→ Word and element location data
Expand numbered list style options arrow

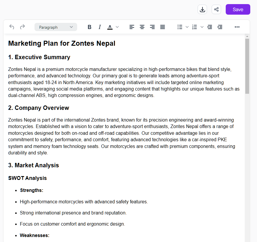[202, 27]
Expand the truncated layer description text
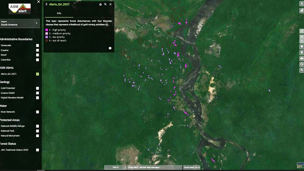This screenshot has width=304, height=171. click(x=77, y=25)
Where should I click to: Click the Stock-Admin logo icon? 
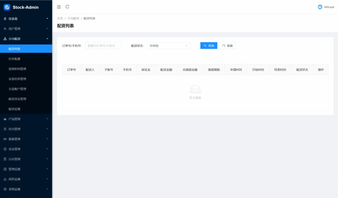[x=7, y=7]
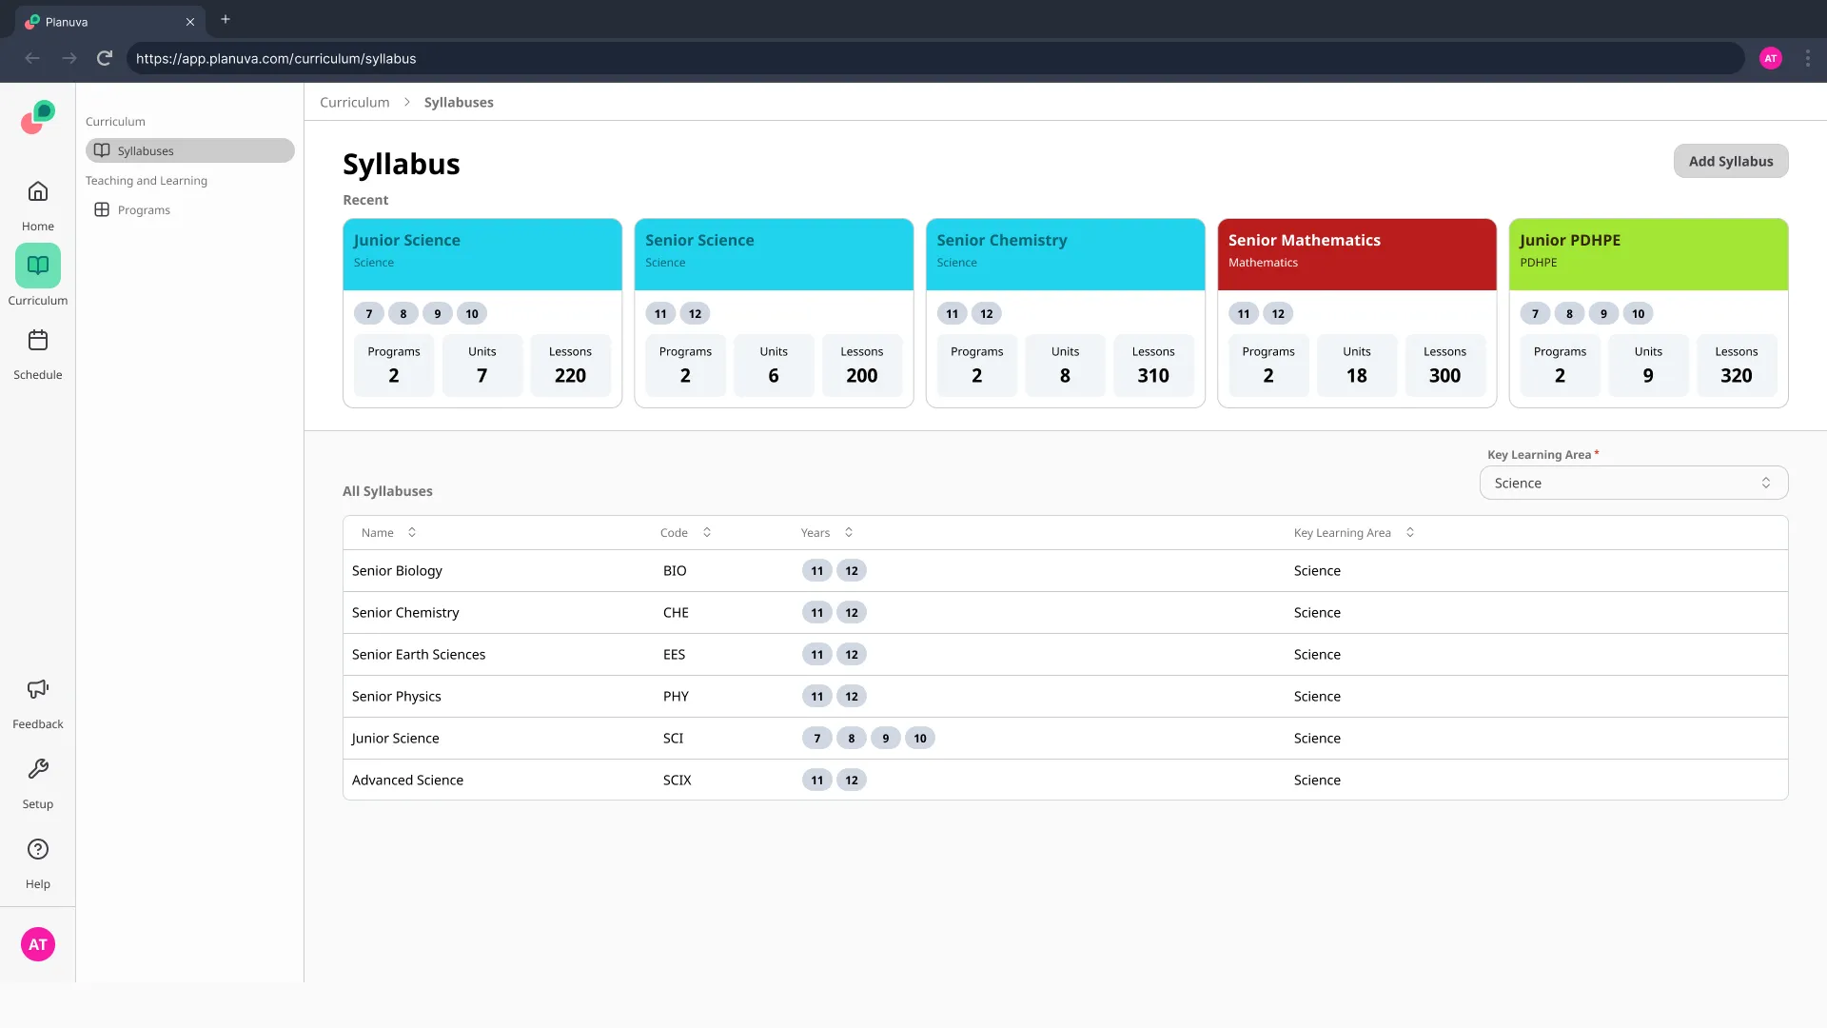Open the Schedule calendar icon

(38, 341)
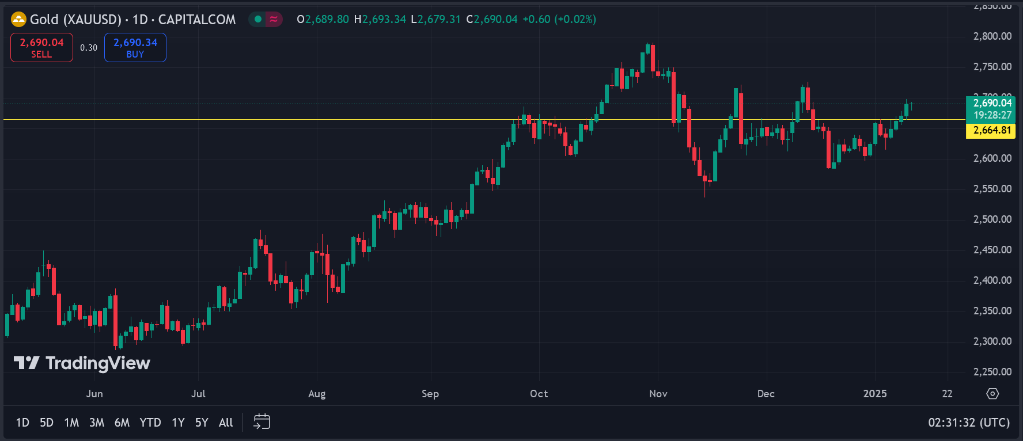Open the UTC timezone menu
The height and width of the screenshot is (441, 1023).
[x=969, y=423]
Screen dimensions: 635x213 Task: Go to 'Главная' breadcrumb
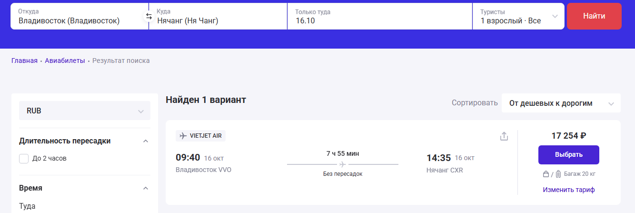24,61
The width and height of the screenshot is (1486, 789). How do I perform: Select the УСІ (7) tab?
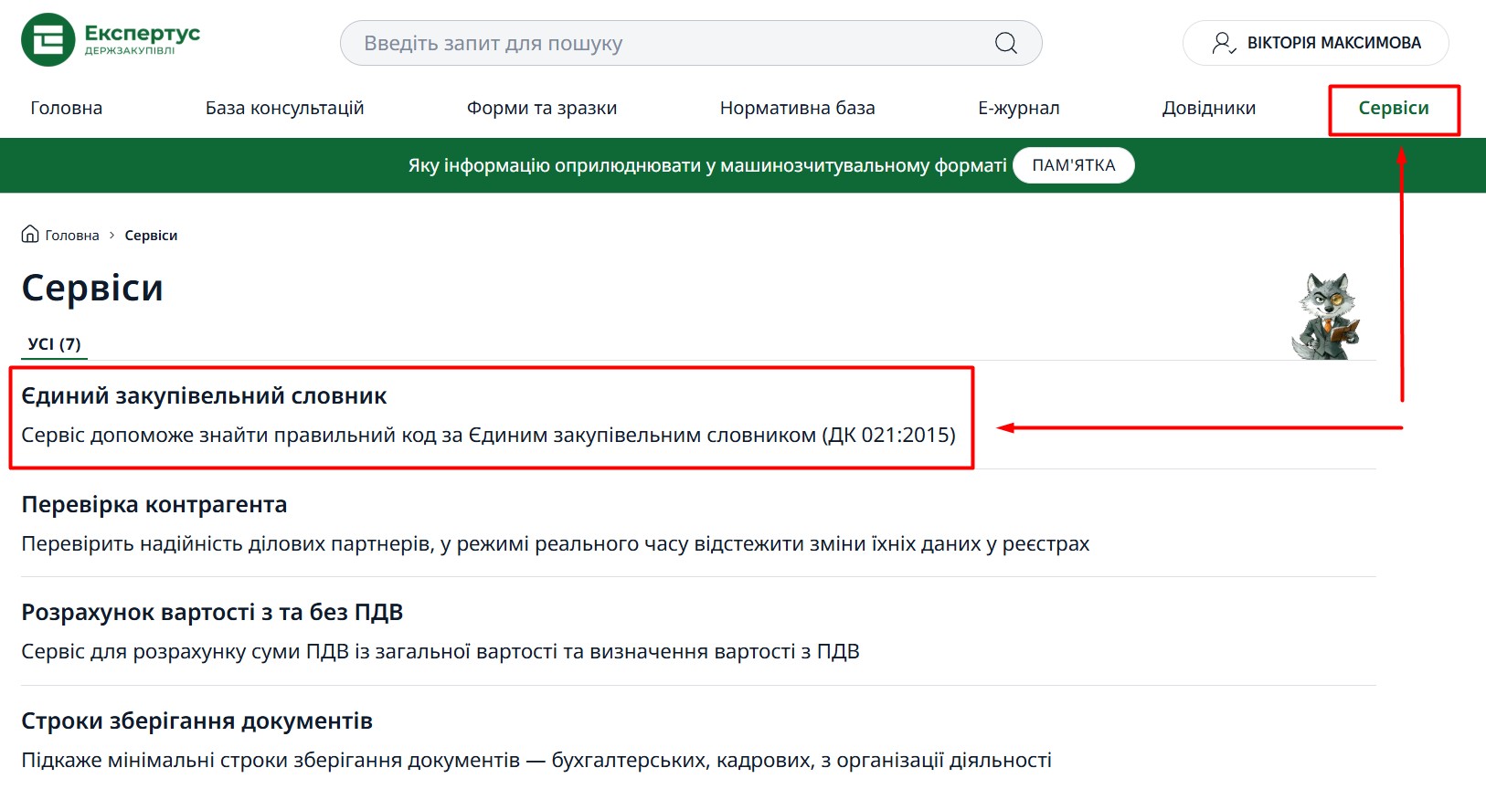[x=54, y=344]
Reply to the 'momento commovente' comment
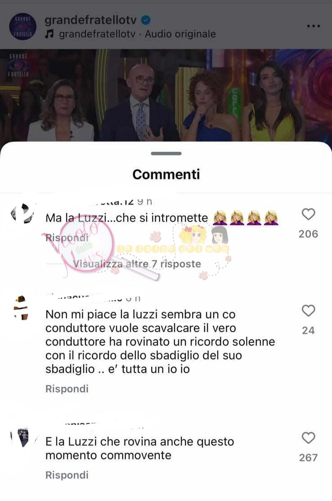The height and width of the screenshot is (501, 332). (x=67, y=475)
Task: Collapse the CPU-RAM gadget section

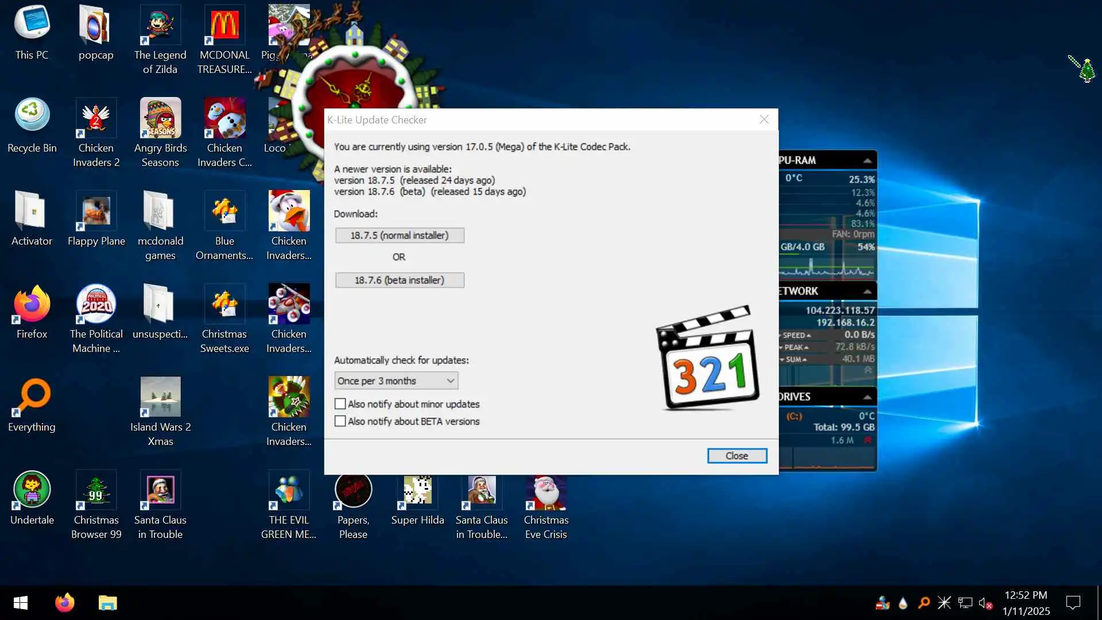Action: point(867,161)
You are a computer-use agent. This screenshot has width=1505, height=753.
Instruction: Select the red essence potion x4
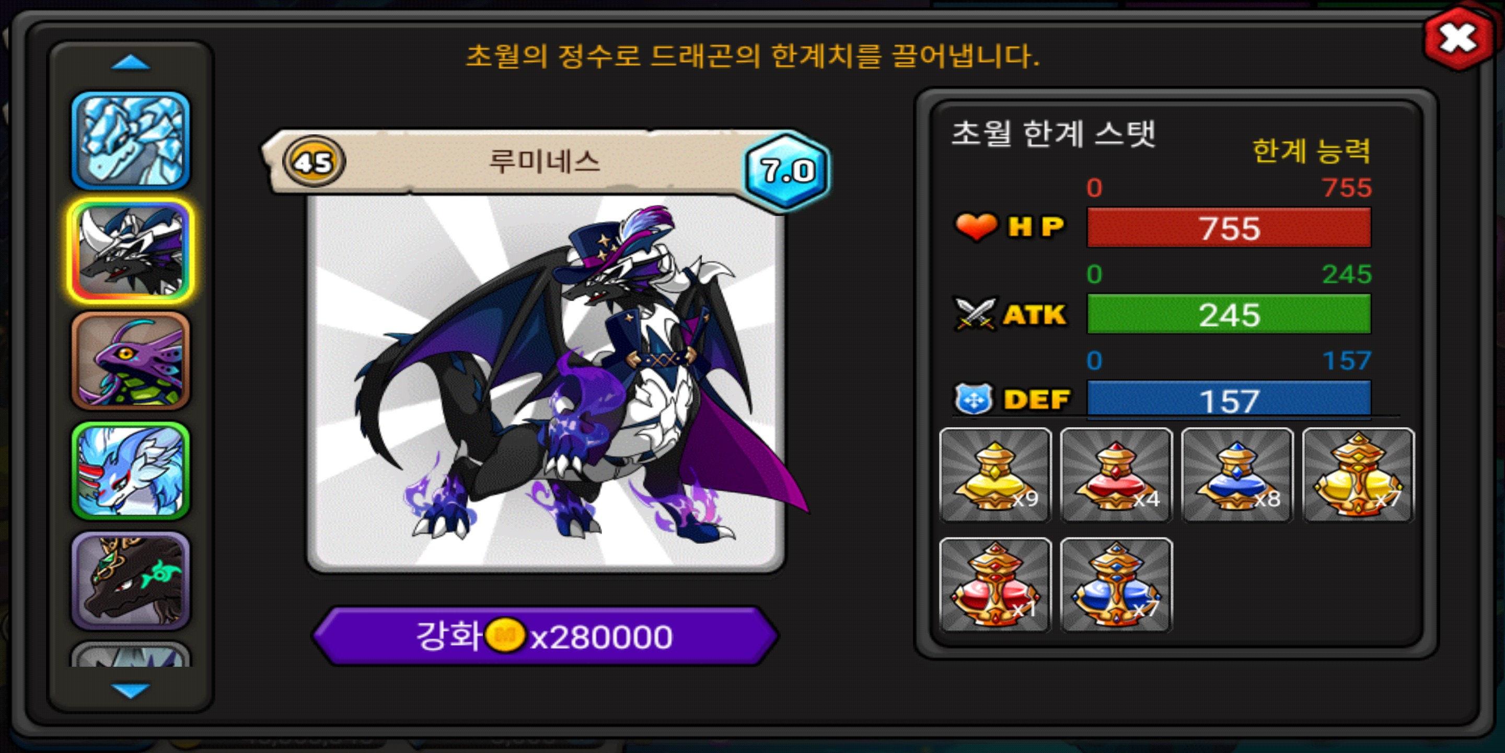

→ Direction
Copy the material above line for line, with nothing changed, and leave out the pictures.

→ Worked solution
Expand numbered list style options arrow

[202, 27]
Expand the truncated layer description text
This screenshot has width=304, height=171. click(x=77, y=25)
Where should I click to: Click the Stock-Admin logo icon? 
[x=7, y=7]
Open the Schedule calendar icon

(38, 341)
Open the UTC timezone menu
The height and width of the screenshot is (441, 1023).
[x=969, y=423]
Screen dimensions: 635x213 Task: Go to 'Главная' breadcrumb
24,61
The width and height of the screenshot is (1486, 789). How do I perform: Select the УСІ (7) tab?
[x=54, y=344]
Reply to the 'momento commovente' comment
The height and width of the screenshot is (501, 332). (x=67, y=475)
Task: Collapse the CPU-RAM gadget section

Action: point(867,161)
You are a computer-use agent. This screenshot has width=1505, height=753.
Instruction: Select the red essence potion x4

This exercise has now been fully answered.